Hans Demmel: Auch wenn der ein oder andere in der großen weiten Welt des Journalismus das "Oberbayrische Volksblatt", wo ich volontiert habe, als Heimatzeitung oder Provinzblatt abtun würde, dort habe ich die Essentials mitbekommen. Schreiben und Verantwortung für das Geschriebene zu übernehmen. Dann die Faszination bewegter Bilder beim öffentlich-rechtlichen Fernsehen in München, gerade da lernt man schnell, dass TV für Teamwork steht. Und natürlich die Freiheit zu experimentieren, und die Freiheit auch Fehler machen zu dürfen, in meinen ersten Jahren bei RTL. Das erste Mal live vor dem Weißen Haus, wo man sich gleichzeitig ziemlich groß und ziemlich klein vorkommt.  

kress.de: Sie leben als gebürtiger Bayer schon lange im Flachland. Wie groß sind Anwandlungen von Heimweh, wenn Sie wieder in Bergnähe kommen?

Hans Demmel: In den letzten zwei, drei Jahren ist's schon schwerer geworden. Jedes Mal wenn ich in den Flieger steige, aus München weg, werde ich etwas wehmütig. Berge, Biergarten, Brezn - und wir sind erst im zweiten Buchstaben des Alphabets. So offen und liberal Köln, so spannend Berlin ist: Heimat ist ein Gefühl, von dem ich nie dachte, dass es mich packen könnte. Jetzt aber wird es immer stärker. 

kress.de: Wie könnte - einmal vorausgesetzt, dass Sie das wirklich wollen - das Leben eines Hans Demmels aussehen, der beruflich kürzer tritt?

Hans Demmel: Im Moment ist eher Gas geben der Modus, und die nächste Kurve ist schon noch ein Stück weg. Und dann? Von einer Sekunde zur anderen aufhören wird's nicht werden. Vielleicht ein bisschen Beratung, gerne auch als One-Dollar-Job für eine Hilfsorganisation, um etwas zurück zu geben, und ziemlich sicher: ein Nebenjob als Skilehrer, aber nur Kinderkurse, sechs bis acht Wochen im Schnee, und glückliche Kiddies, diese Vorstellung hat für mich schon einen immensen Reiz. 

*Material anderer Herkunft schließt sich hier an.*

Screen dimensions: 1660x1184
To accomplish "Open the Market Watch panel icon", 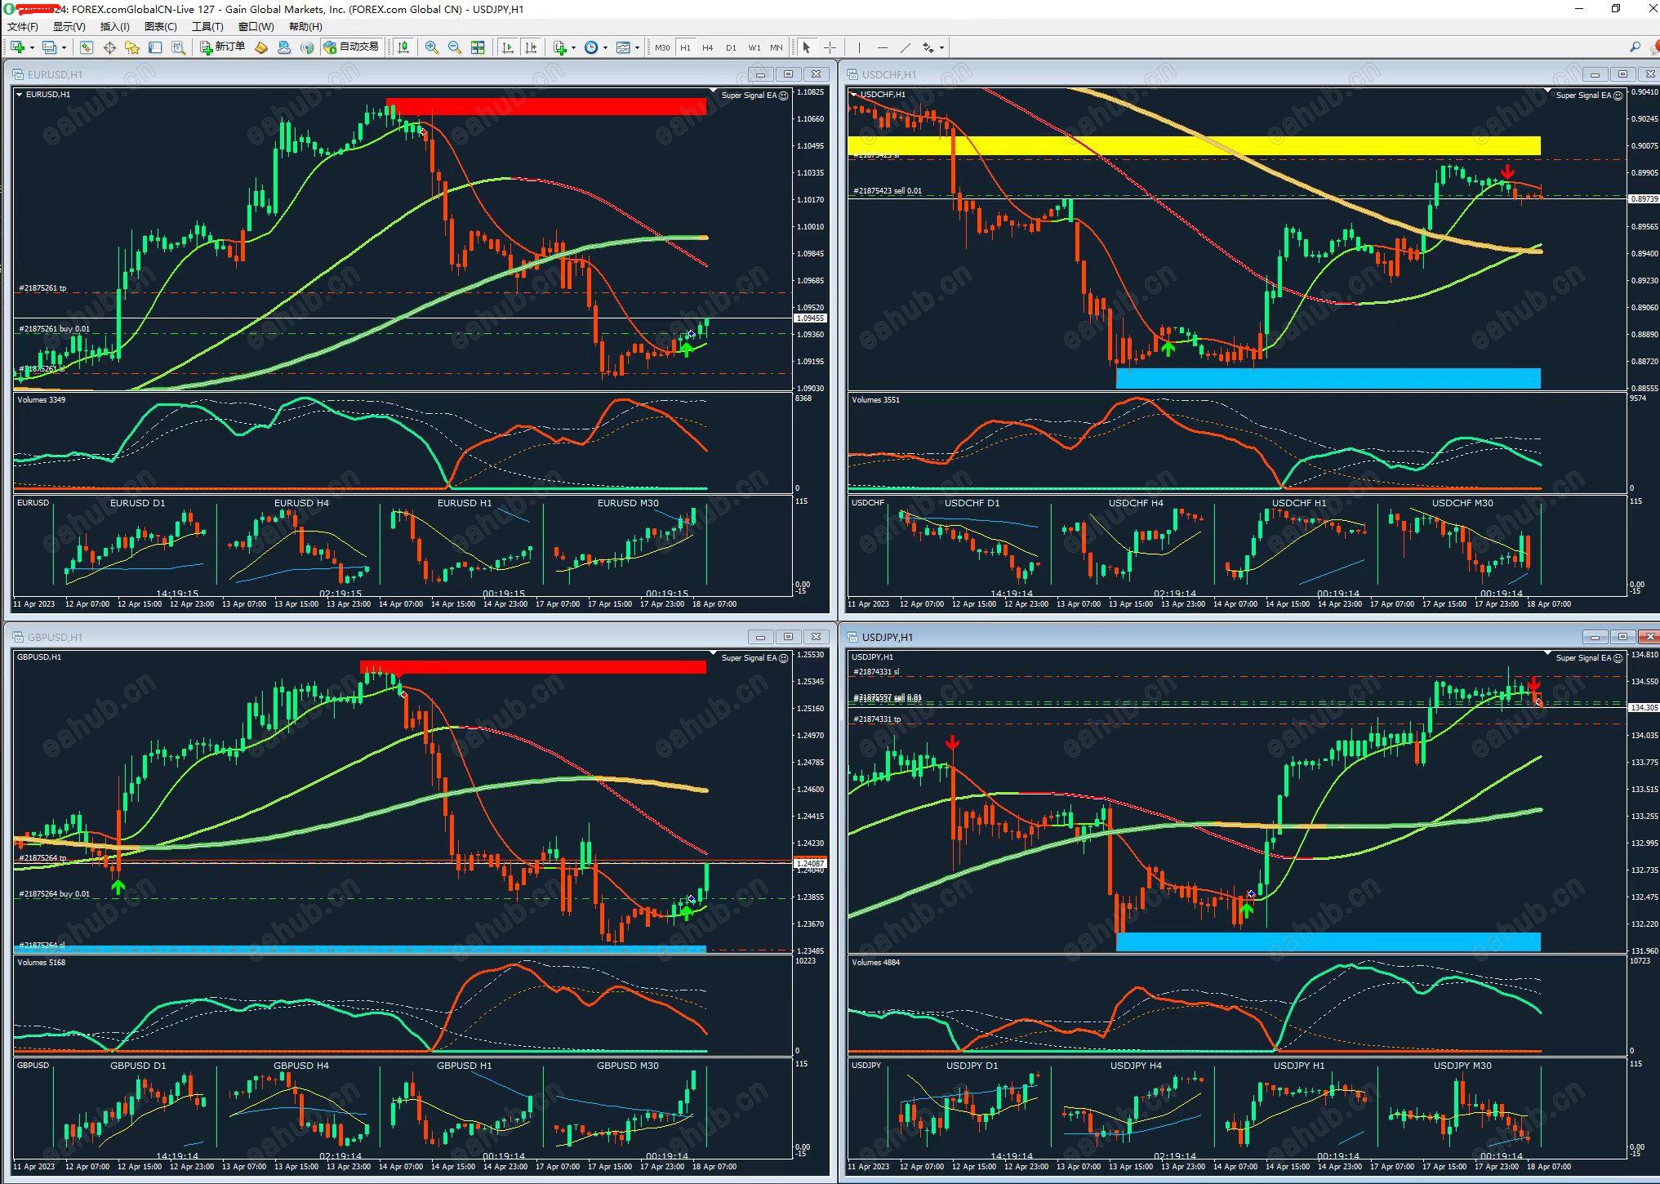I will [x=87, y=47].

kress.de: Trotz Ihres prall gefüllten Adressbuchs: Sie haben schon lange ein kressköpfe-Profil angelegt. Wie wichtig ist es für die Arbeit in Ihrem Netzwerk?

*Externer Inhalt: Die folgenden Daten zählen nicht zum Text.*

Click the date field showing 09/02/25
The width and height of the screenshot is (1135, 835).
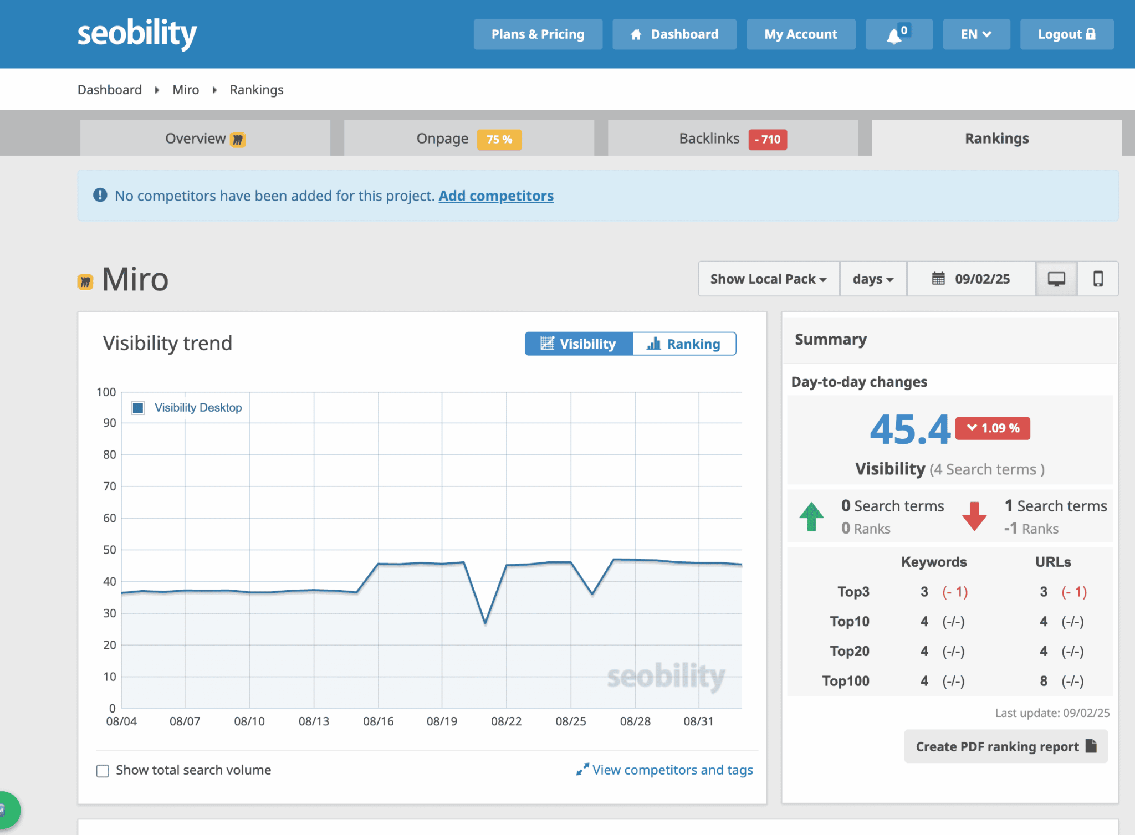pyautogui.click(x=981, y=279)
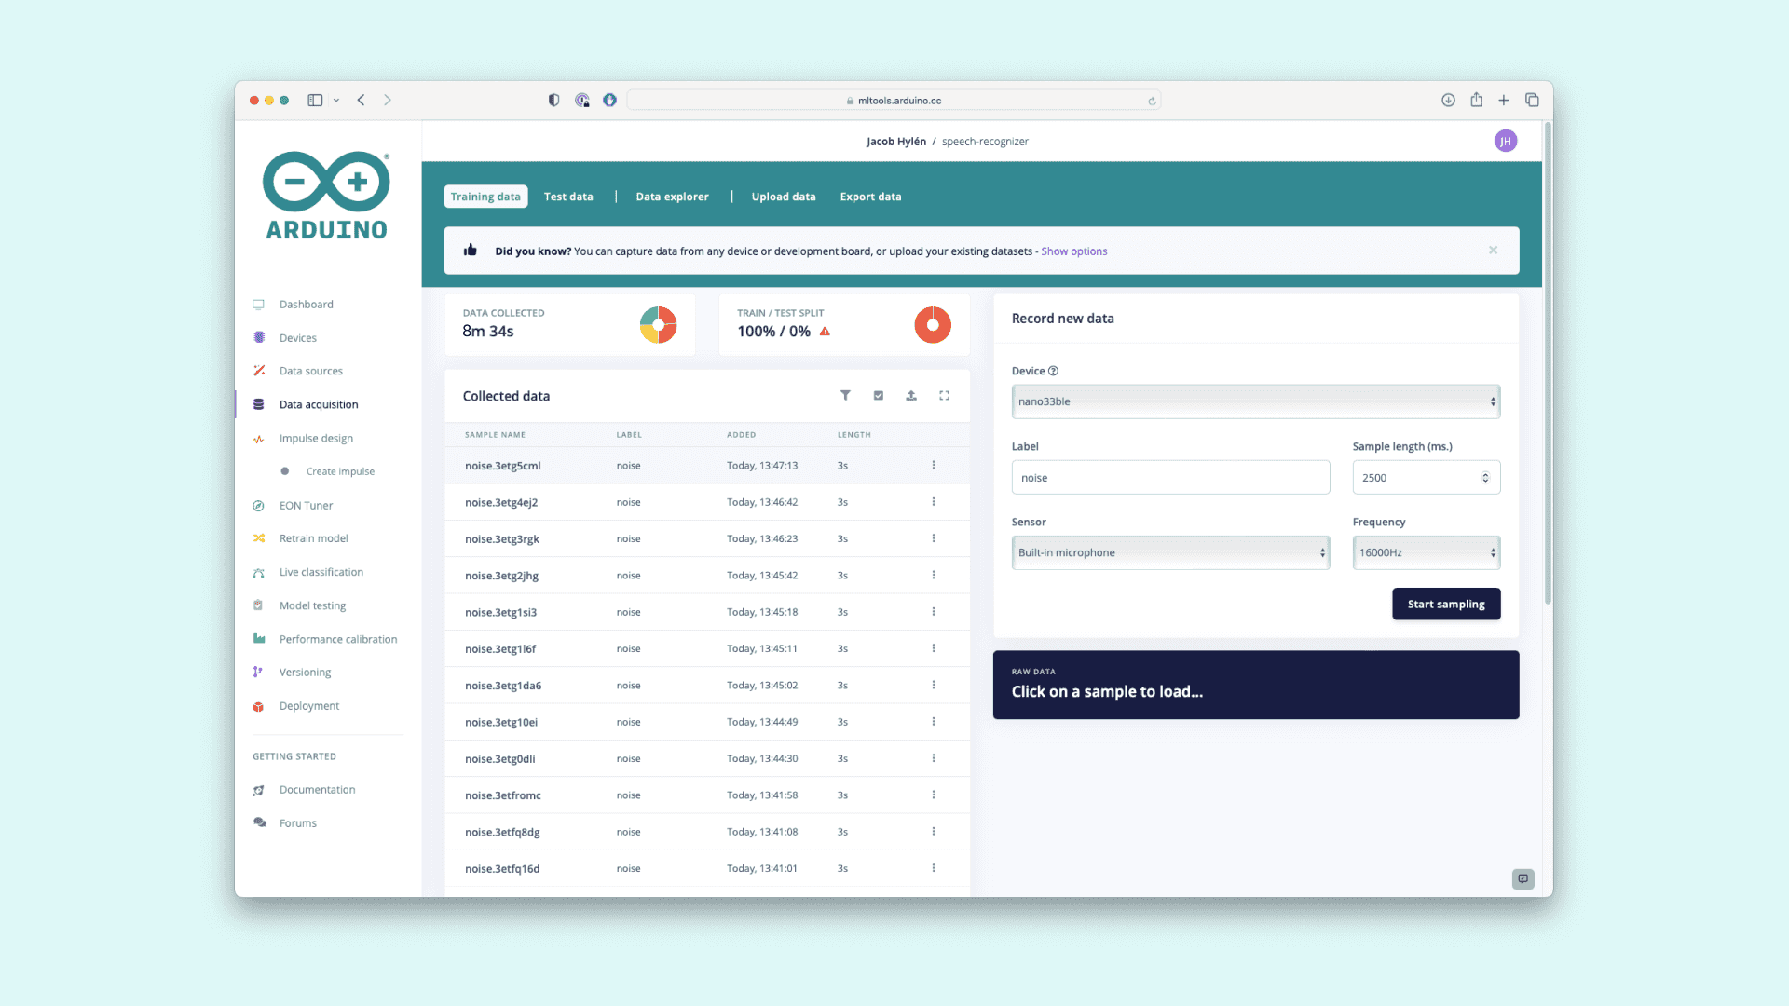Click the Device help question mark icon

click(1053, 371)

Hans Demmel: Dem einen oder anderen, der erstmals mit mir zu tun hat, bietet es schnelle Orientierung. Und wohl auch so mancher Geburtstagsgratulant dürfte auf das Konto von kress gehen. 

kress.de: Mit welchem Querdenkern, jungen Influencern oder Anstoß-Gebern würden Sie sich - idealerweise über die kressköpfe - gerne einmal zu einem Mittagstermin verabreden?

Hans Demmel: Der Austausch mit jungen Querdenkern ist für "alte Hasen" der Branche wie mich immer ein Inspiration, die ich schätze. Ich möchte mich da nicht auf jemanden Konkreten festlegen.  

kress.de: Welche Neuigkeiten und beruflichen Inspirationen ziehen Sie aus Ihrer Lektüre von kress.de und "kress pro"?

Hans Demmel: Als Nachrichtenmann weiß ich insbesondere spannende Hintergrundinformationen und natürlich "Breaking News" aus der Branche zu schätzen.